The New Zealand-Australian border will likely be the first to reopen. Australian hunters make up about 5% of the international hunters who come to New Zealand, and this will certainly help hunting outfitters. However, the key to keeping New Zealand’s hunting industry buoyant is the American market, as 80% of our hunters come from the US. In this respect we are vulnerable, due to the high rate of infection in the US.
Many European hunters see New Zealand as too far to go, but our isolation is now our biggest asset. At the time of writing, Covid-19 was eliminated within a 5 week period, with a current rate of infection of under 0.5, meaning that for every infected person we now have under half a person being infected.
As of right now, New Zealand is undoubtedly the safest hunting destination on the planet! Also, our game herds have come through the 2020 rutting season mostly un-hunted.
Our membership offers a range of hunting opportunities from soft adventure, luxury, lodge-based hunts to serious cabin and tent based wilderness hunts. As our website www.nzphga.com explains, it is up to the hunter to research and enquire about which hunt is right for them. Within our membership, we will have the right outfitter and the right hunt for you, whether it be on a managed game estate, a managed free-range property or our public lands.
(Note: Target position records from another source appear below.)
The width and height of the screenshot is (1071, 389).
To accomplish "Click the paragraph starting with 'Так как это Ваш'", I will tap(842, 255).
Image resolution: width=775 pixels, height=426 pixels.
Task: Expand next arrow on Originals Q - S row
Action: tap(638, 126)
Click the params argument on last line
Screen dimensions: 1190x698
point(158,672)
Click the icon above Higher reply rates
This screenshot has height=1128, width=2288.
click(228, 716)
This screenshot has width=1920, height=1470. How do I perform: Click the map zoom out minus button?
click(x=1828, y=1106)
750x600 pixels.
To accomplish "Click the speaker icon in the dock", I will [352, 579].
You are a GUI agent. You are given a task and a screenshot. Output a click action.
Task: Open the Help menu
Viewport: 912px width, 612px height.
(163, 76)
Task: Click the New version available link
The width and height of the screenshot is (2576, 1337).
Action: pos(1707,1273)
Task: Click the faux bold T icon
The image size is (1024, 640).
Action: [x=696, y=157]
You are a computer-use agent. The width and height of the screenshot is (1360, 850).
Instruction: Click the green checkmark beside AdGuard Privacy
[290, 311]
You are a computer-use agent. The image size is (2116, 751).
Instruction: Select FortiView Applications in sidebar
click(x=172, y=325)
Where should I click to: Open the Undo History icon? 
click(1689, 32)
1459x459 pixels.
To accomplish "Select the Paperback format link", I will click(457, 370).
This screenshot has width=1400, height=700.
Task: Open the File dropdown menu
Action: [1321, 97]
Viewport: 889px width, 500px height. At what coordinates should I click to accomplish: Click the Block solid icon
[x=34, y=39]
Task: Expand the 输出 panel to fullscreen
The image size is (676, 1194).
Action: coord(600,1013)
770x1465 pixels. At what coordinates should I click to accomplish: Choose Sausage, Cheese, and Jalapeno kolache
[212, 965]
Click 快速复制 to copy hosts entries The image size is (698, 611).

If you haven’t made the journey to New Zealand to experience our ‘kiwi’ hospitality, world class game animals and incredible mountain hunts, you need to think about it. If you are worried about Covid-19 and travel restrictions, most outfitters will allow you to roll your deposit to a following season. Hunting in New Zealand has never been better. Is it too far to travel? I will leave that up to you.
The first international hunters to visit our shores were from the United Kingdom around the turn of the 20th century. They travelled 40 arduous days by steam ship to reach New Zealand’s shores to hunt our world class red stags and a further 40 days home again. These days flying time from most major European cities is 24-28 hrs.